• **Instruction**
Copy out the data lines verbatim, starting at the line containing "Given: Click the strikethrough icon" and ending after the line containing "Action: [253, 80]".
++++ Listing ++++
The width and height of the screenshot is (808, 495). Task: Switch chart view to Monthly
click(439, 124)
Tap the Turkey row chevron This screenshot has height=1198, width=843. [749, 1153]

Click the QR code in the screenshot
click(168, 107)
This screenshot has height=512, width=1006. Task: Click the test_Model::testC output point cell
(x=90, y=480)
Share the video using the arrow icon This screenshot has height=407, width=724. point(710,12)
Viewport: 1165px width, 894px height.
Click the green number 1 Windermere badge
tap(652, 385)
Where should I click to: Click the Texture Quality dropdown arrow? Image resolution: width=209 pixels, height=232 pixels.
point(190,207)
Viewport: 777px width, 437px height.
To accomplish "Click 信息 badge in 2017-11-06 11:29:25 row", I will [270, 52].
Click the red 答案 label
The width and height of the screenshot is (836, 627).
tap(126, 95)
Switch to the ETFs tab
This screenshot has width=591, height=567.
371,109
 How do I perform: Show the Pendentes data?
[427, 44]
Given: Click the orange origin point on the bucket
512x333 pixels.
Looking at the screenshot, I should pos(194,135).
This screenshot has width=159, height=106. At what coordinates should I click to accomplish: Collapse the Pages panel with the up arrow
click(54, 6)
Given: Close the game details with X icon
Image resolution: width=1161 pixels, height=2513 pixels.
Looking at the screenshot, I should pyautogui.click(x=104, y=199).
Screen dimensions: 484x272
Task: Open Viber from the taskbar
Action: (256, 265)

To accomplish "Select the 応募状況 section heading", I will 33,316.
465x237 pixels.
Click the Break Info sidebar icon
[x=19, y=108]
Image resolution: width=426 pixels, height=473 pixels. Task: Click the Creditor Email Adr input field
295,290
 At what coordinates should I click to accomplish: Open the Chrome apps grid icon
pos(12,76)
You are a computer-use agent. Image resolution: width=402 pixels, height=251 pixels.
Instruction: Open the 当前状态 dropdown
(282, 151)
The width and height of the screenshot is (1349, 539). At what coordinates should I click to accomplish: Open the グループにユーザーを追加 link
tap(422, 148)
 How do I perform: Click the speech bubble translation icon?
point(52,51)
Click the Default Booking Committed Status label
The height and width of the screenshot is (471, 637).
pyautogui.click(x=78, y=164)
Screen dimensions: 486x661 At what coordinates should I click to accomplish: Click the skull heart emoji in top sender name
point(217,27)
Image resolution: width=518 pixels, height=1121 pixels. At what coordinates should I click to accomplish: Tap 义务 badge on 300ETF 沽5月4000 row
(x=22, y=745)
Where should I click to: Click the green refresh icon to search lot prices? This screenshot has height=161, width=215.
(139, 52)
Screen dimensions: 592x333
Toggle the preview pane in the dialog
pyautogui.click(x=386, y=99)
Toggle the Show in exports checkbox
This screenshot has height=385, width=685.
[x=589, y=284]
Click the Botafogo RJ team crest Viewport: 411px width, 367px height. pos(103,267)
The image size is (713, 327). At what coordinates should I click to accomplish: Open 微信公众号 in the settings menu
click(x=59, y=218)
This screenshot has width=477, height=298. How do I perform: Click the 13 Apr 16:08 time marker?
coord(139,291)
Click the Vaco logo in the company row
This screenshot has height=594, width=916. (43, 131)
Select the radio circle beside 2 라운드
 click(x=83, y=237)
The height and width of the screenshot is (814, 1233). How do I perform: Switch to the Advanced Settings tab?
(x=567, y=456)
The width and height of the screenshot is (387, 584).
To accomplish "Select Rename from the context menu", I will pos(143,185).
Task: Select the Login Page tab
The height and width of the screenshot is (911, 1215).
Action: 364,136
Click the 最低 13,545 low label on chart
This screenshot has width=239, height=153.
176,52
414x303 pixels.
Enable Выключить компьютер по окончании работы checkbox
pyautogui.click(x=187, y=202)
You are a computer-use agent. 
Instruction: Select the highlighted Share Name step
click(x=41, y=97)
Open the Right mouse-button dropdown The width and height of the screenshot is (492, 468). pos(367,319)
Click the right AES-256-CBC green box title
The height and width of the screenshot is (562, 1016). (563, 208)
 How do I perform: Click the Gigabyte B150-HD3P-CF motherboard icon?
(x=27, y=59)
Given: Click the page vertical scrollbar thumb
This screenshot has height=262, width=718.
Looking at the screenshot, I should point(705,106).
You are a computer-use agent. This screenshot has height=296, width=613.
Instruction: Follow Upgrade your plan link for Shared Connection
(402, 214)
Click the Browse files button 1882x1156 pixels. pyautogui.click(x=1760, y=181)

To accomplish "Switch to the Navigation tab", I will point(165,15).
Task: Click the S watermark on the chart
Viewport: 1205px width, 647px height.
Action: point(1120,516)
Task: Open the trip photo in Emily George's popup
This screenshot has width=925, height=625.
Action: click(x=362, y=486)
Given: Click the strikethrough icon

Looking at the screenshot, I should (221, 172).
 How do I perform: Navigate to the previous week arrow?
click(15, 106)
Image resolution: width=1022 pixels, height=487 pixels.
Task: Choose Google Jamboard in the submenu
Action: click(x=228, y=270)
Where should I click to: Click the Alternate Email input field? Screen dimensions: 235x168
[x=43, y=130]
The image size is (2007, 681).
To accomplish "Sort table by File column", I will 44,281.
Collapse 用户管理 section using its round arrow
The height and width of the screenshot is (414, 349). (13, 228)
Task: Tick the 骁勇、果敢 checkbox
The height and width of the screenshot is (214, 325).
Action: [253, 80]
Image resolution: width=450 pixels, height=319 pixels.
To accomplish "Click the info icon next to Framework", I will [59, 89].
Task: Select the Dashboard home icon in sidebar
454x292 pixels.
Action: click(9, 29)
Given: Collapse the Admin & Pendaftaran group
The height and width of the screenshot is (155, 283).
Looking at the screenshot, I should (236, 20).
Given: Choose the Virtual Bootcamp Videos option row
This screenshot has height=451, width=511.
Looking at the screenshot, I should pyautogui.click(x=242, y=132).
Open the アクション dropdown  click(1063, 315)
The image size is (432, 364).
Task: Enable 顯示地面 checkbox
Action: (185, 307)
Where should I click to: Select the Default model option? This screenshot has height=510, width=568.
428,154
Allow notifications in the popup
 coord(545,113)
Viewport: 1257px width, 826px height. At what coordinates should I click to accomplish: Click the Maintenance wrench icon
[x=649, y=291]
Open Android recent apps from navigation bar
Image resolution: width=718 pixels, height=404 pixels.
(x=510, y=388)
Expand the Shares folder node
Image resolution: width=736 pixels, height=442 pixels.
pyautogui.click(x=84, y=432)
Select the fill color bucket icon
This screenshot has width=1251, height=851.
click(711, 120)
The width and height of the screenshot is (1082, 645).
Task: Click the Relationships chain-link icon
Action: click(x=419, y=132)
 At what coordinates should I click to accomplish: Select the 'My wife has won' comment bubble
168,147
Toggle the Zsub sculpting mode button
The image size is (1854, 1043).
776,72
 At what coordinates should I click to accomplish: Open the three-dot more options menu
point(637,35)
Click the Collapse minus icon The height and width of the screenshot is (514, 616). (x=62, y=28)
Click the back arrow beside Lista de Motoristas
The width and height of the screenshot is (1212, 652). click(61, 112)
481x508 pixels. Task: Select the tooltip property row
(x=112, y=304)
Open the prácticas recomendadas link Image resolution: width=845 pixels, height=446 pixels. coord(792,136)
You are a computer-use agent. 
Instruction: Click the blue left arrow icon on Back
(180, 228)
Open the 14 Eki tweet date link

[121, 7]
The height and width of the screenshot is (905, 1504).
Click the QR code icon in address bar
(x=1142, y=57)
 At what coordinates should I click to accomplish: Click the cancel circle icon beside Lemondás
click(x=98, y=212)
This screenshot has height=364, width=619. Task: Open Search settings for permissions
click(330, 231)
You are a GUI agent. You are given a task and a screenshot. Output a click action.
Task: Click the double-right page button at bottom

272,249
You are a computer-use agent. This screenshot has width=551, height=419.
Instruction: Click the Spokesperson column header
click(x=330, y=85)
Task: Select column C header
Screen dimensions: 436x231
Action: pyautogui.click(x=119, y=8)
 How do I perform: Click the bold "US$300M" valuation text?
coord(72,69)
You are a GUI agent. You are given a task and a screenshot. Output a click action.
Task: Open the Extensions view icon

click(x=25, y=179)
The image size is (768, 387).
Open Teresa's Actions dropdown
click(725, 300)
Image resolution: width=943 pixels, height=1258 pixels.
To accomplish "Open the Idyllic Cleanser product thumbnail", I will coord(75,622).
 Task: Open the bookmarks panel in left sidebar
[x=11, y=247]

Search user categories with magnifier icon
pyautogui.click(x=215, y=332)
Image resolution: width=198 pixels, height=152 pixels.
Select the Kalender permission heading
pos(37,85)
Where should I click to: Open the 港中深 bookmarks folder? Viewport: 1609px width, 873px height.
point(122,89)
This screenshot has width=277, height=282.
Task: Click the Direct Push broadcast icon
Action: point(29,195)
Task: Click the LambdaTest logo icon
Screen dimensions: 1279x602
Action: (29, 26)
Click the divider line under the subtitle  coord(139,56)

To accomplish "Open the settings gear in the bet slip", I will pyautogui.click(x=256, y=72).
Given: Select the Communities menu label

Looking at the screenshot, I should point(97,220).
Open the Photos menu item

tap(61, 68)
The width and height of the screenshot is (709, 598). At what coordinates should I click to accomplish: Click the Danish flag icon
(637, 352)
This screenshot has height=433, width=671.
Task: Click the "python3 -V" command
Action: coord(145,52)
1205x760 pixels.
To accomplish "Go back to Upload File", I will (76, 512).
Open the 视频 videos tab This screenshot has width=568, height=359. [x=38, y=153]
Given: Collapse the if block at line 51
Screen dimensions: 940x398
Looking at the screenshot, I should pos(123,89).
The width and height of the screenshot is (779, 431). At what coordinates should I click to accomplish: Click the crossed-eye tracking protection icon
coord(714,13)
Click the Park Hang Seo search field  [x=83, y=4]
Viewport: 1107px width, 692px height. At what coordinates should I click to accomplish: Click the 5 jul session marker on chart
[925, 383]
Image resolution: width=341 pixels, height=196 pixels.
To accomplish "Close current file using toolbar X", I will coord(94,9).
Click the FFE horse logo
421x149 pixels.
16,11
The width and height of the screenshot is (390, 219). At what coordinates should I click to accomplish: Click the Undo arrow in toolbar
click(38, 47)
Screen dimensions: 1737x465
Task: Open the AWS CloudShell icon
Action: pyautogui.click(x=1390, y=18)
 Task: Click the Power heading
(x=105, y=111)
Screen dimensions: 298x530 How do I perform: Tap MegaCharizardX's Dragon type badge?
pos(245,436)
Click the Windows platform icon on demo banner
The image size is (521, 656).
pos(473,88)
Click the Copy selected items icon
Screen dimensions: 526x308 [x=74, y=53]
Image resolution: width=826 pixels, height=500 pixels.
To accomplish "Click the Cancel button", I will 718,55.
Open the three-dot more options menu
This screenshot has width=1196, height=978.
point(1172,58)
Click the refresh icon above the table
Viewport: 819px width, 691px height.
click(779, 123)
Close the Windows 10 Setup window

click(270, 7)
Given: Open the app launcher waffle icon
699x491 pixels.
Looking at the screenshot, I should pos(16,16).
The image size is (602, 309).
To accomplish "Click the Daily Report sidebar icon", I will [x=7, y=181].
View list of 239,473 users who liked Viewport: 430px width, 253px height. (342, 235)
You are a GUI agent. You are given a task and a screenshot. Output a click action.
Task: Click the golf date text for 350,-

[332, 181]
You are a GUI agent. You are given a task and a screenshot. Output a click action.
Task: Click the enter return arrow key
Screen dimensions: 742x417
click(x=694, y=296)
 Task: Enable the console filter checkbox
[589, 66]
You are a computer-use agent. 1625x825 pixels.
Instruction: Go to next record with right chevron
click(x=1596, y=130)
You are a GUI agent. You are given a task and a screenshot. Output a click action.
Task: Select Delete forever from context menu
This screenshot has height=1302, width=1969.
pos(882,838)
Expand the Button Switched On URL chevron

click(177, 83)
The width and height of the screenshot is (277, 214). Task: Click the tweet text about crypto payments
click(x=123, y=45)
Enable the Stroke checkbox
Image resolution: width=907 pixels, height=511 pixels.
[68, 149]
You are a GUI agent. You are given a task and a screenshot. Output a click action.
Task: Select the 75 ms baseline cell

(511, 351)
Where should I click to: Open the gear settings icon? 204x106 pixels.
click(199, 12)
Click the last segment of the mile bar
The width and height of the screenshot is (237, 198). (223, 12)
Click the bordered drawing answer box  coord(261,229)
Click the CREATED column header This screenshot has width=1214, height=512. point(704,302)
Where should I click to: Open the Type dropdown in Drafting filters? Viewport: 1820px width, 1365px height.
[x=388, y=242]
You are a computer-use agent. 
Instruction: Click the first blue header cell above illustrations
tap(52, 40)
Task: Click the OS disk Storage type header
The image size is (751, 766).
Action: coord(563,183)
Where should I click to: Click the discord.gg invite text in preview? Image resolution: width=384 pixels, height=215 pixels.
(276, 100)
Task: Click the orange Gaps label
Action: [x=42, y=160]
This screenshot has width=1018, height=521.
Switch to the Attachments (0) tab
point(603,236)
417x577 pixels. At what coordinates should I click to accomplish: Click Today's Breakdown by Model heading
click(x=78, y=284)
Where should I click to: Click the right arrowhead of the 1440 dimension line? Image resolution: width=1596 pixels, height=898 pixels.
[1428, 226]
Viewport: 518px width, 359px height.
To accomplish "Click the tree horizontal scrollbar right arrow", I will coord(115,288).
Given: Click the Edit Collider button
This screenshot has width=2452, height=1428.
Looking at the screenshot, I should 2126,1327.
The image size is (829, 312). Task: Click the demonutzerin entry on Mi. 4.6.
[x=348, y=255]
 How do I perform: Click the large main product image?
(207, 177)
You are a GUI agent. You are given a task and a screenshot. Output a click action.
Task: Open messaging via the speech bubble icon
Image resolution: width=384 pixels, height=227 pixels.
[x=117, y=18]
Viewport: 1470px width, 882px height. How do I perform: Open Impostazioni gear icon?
++++
• **The solution**
Given: Click the strikethrough icon

Looking at the screenshot, I should (221, 172).
 How do I perform: Navigate to the previous week arrow?
click(15, 106)
Image resolution: width=1022 pixels, height=487 pixels.
Task: Choose Google Jamboard in the submenu
Action: click(x=228, y=270)
Where should I click to: Click the Alternate Email input field? Screen dimensions: 235x168
[x=43, y=130]
The image size is (2007, 681).
To accomplish "Sort table by File column", I will 44,281.
Collapse 用户管理 section using its round arrow
The height and width of the screenshot is (414, 349). (13, 228)
Task: Tick the 骁勇、果敢 checkbox
The height and width of the screenshot is (214, 325).
Action: [253, 80]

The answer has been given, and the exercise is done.